Sunday, August 6, 2023

My top takeaways and surprises in the Trump indictment re: 2020 election

 My top takeaways after reading the indictment of Trump re 2020 elections

Overwhelming volume ID'd by name of GOP supporters who were officially in charge of vote counting in the 7 targeted states for the fake elector scheme attempt.: There was not enough fraud after they investigated accusations to overturn the official results in their states and Trump was given that information, yet he claimed he believed the election was stolen and continued with the lie then and now. He will have a heck of a time convincing a jury or anyone reading the indictment he did not know he lost and lied intentionally.

Lying is not a crime in political first amendment discourse, but acting on that lie and using it to plot, attempt and conspire to force Pence and others to act on it is the crime and to act against the law to interfere with government proceedings is a crime, even if the coup failed. That was couched as fraud against the government. The intended and unintended victims were really the voters for Biden in the seven states, whose majority votes would not have been counted and those 1000 pleading guilty and 300 in prison who believed Trump's lies and rioted in Jan 6. The others: those who fell for Trump's lies and acted, voted or promoted them.
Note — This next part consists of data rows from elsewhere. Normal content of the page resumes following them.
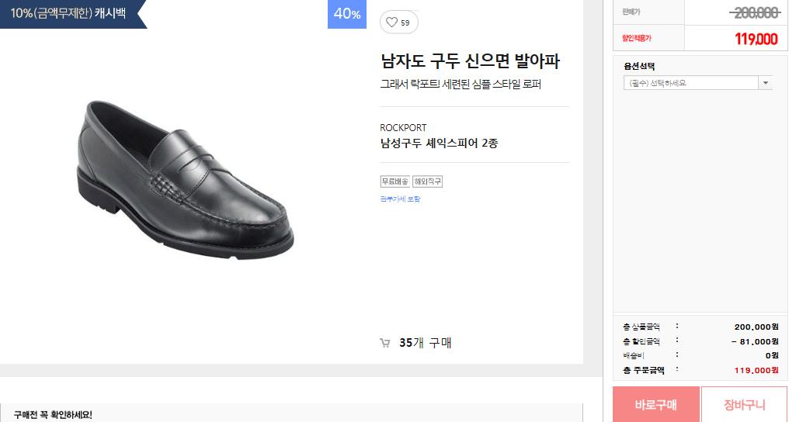Click the 35개 구매 purchase count text
This screenshot has width=789, height=422.
click(425, 343)
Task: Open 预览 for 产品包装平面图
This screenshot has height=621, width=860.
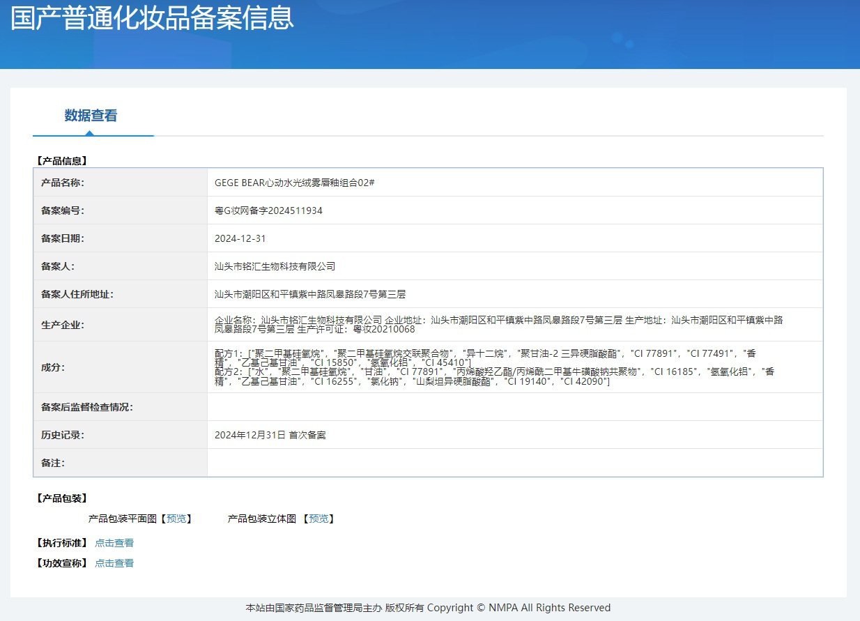Action: 176,519
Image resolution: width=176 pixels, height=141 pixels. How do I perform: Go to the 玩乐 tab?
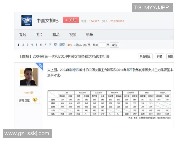pos(89,35)
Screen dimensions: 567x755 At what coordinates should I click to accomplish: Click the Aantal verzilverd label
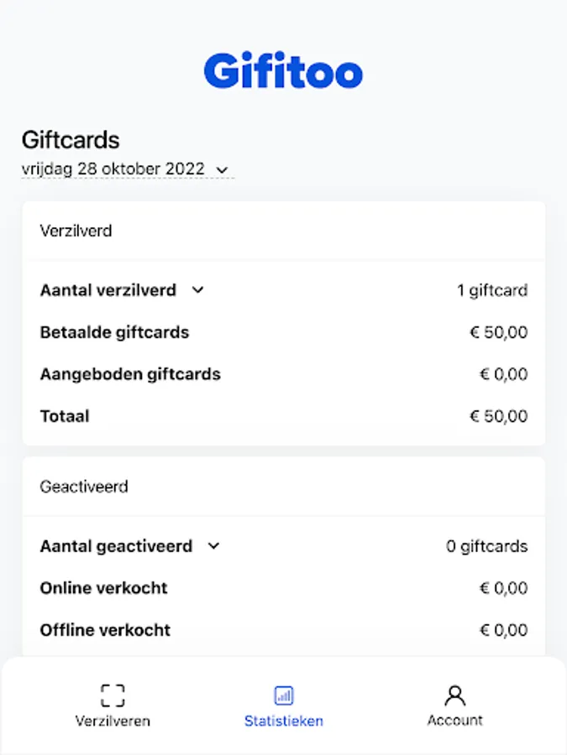click(x=108, y=290)
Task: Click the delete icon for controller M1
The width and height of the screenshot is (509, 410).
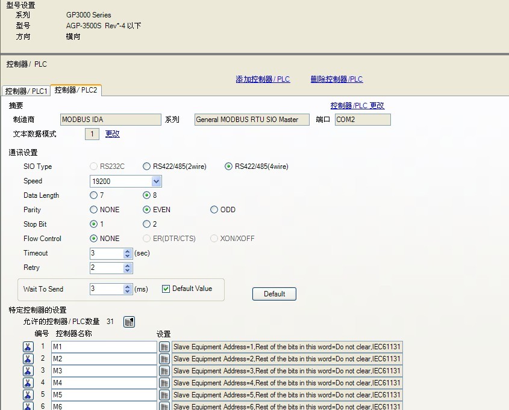Action: (x=28, y=347)
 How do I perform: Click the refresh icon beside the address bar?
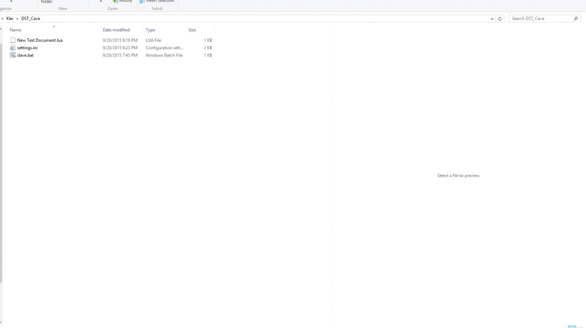pos(500,19)
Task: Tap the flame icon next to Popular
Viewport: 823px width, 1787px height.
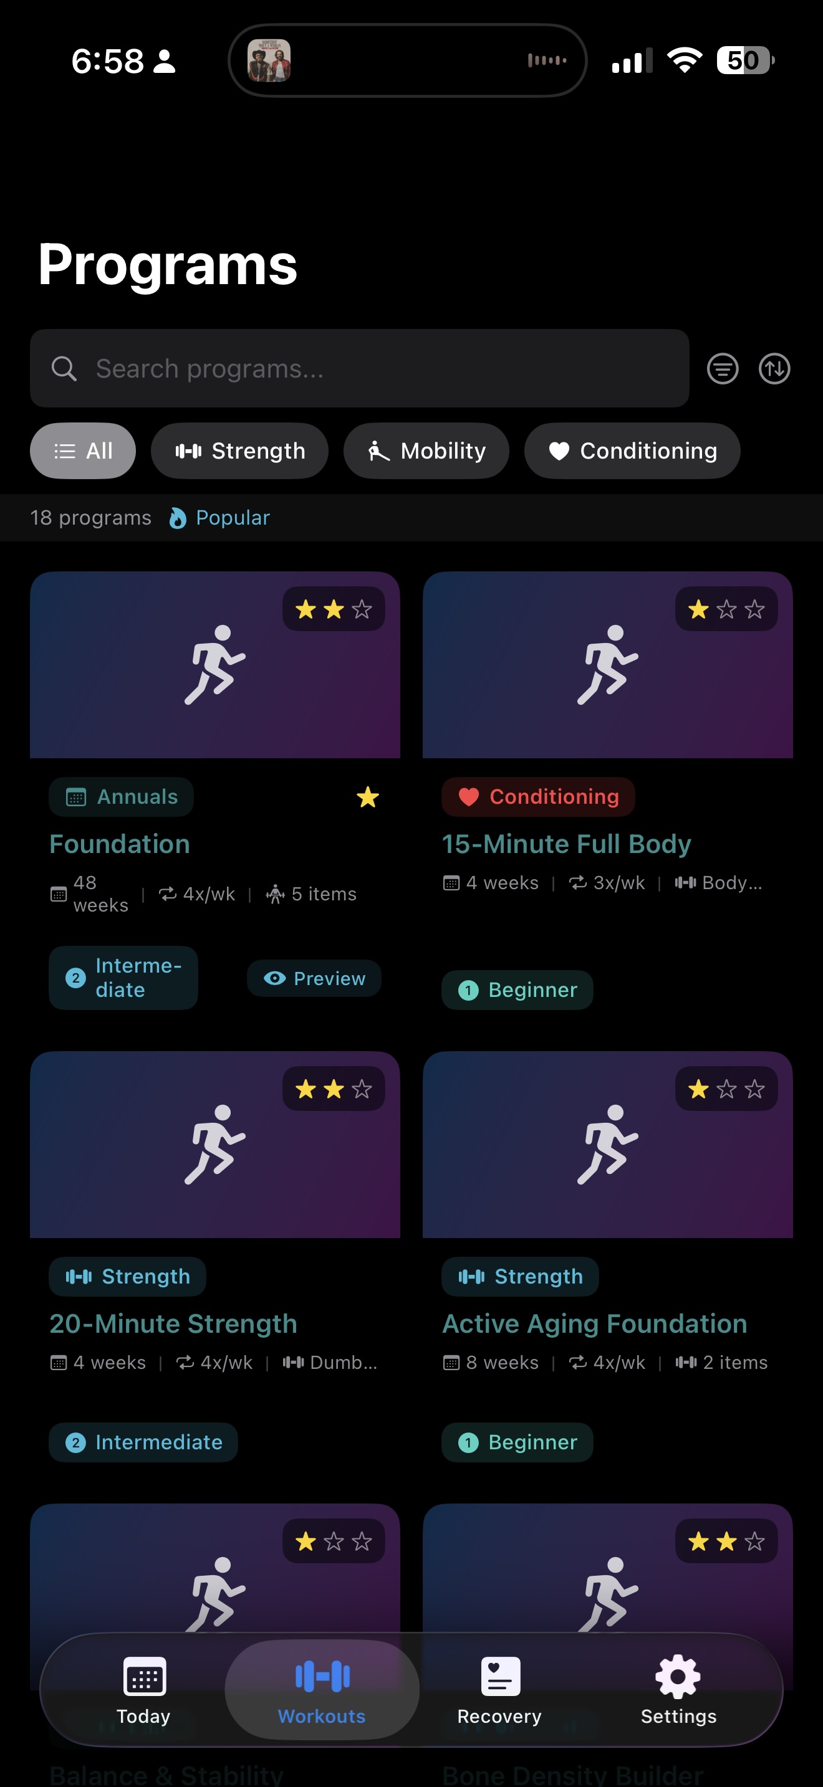Action: [x=178, y=518]
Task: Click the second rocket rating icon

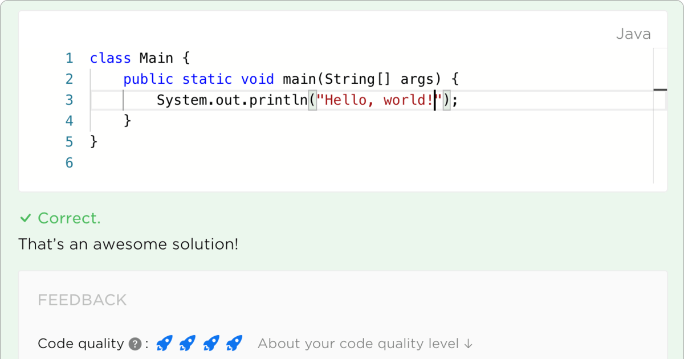Action: 188,343
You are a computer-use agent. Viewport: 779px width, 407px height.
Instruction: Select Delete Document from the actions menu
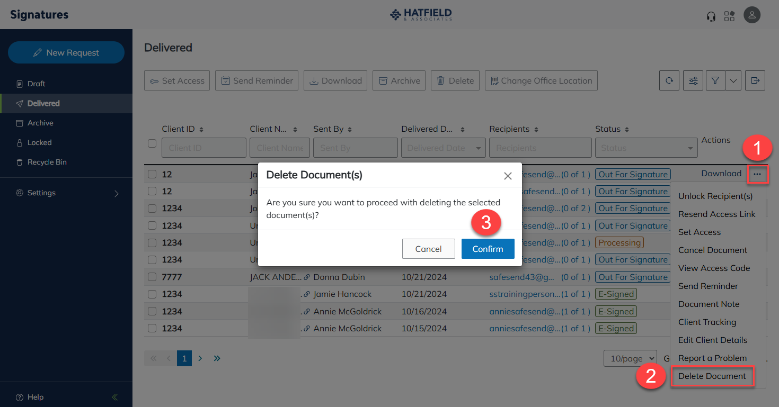tap(712, 376)
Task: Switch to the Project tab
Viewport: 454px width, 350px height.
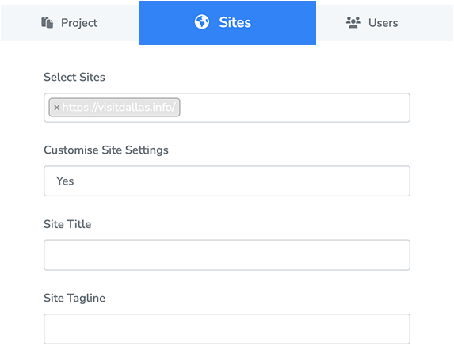Action: 70,23
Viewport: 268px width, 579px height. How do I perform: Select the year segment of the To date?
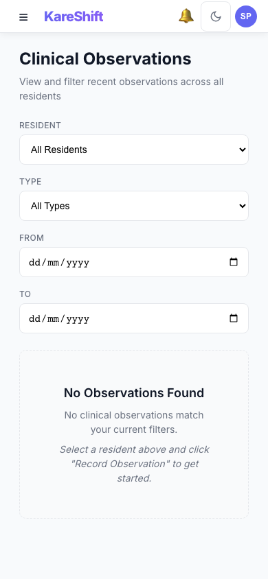tap(78, 319)
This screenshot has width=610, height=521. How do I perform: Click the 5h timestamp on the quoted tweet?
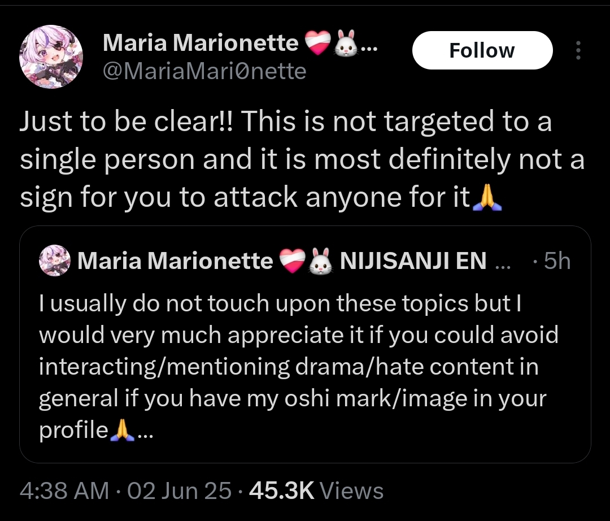tap(557, 261)
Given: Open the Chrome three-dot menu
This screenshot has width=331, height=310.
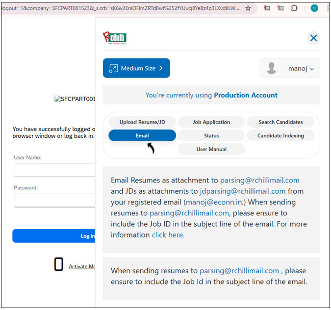Looking at the screenshot, I should [x=327, y=8].
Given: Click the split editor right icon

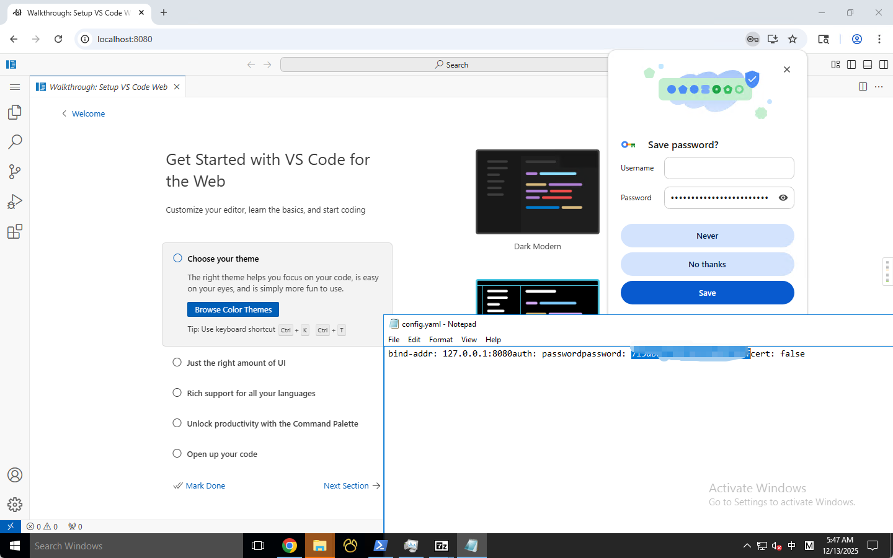Looking at the screenshot, I should [863, 87].
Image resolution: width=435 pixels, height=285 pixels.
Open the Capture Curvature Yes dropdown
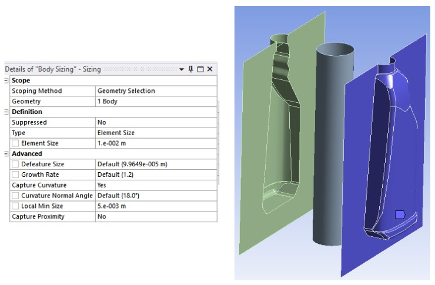[155, 185]
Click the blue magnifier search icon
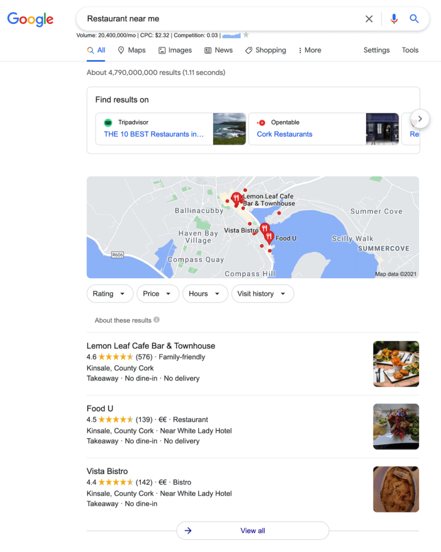The width and height of the screenshot is (441, 552). 414,19
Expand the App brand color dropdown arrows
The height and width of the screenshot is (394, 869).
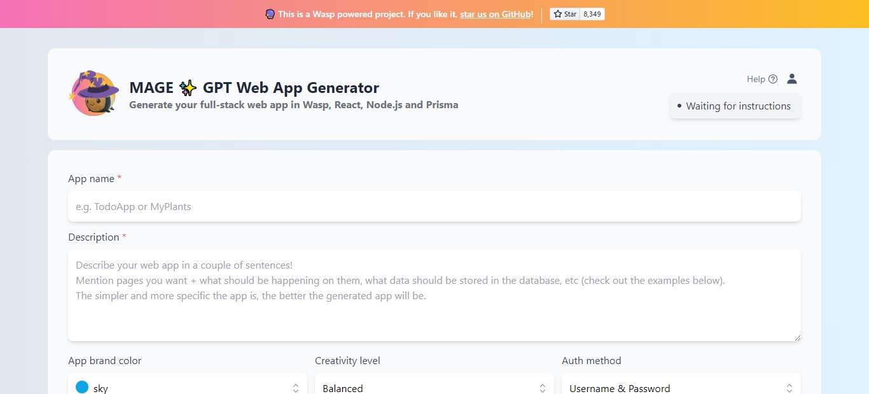point(296,388)

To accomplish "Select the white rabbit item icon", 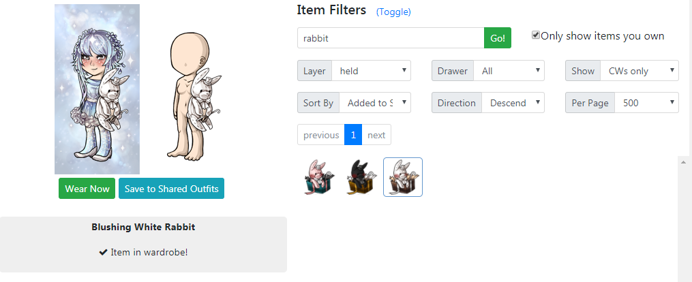I will click(x=402, y=177).
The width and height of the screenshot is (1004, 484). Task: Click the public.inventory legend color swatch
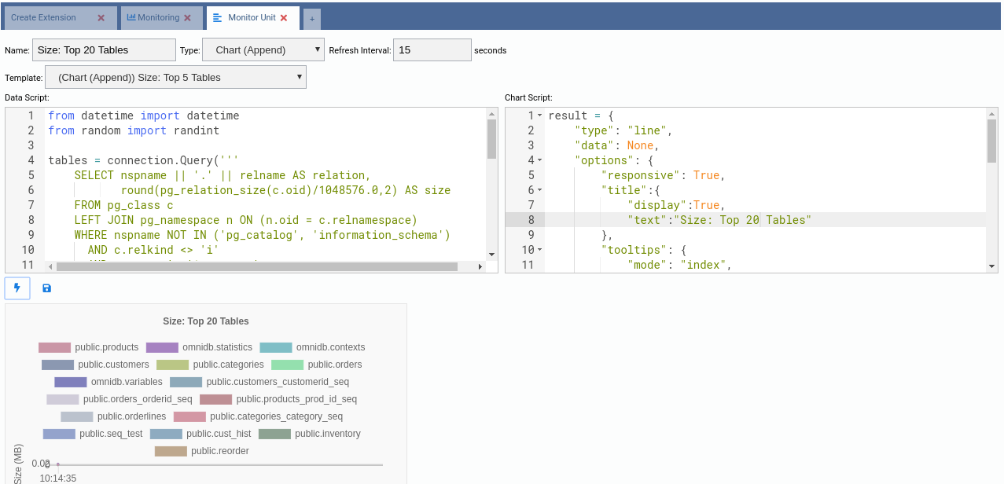(x=274, y=434)
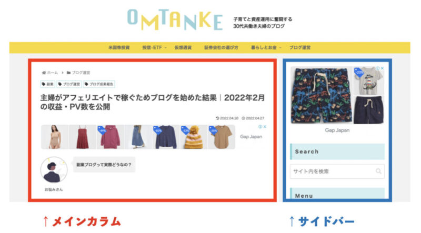Click the OMTANKE site logo
The image size is (421, 233).
175,20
The most memorable lines: Guiliani (unindicted co-conspirator #1) to AZ House speaker who asked for evidence of election fraud: "We don't have evidence, but we have t lots of theories":
Trump to Pence when the nth time Pence told him he did not have the power to refuse to certify electors: "You're too honest".
The biggest surprise .Unexpected evidence: Pence's contemporary notes of conversations with Trump as he tried to pressure Pence to break the law and get Pense to refuse to certify the election. No one knew Pence took those notes or turned them over to Jack Smith until the reference in the indictment.
Trump per Pence threatened Pence to reveal he refused to delay or decertify the elections with "going public"...inferring per Pence staff Pence would face violence if he didn't go along. Pence's staff alerted Pence's security detail, he was so alarmed. The next day, the noose and Pence's near miss.
One surprise: left out of the charges were "seditious conspiracy" or being responsible for the Jan 6 violence. Trump tried to use it to convince Senators to vote against certification even after the rioters went home.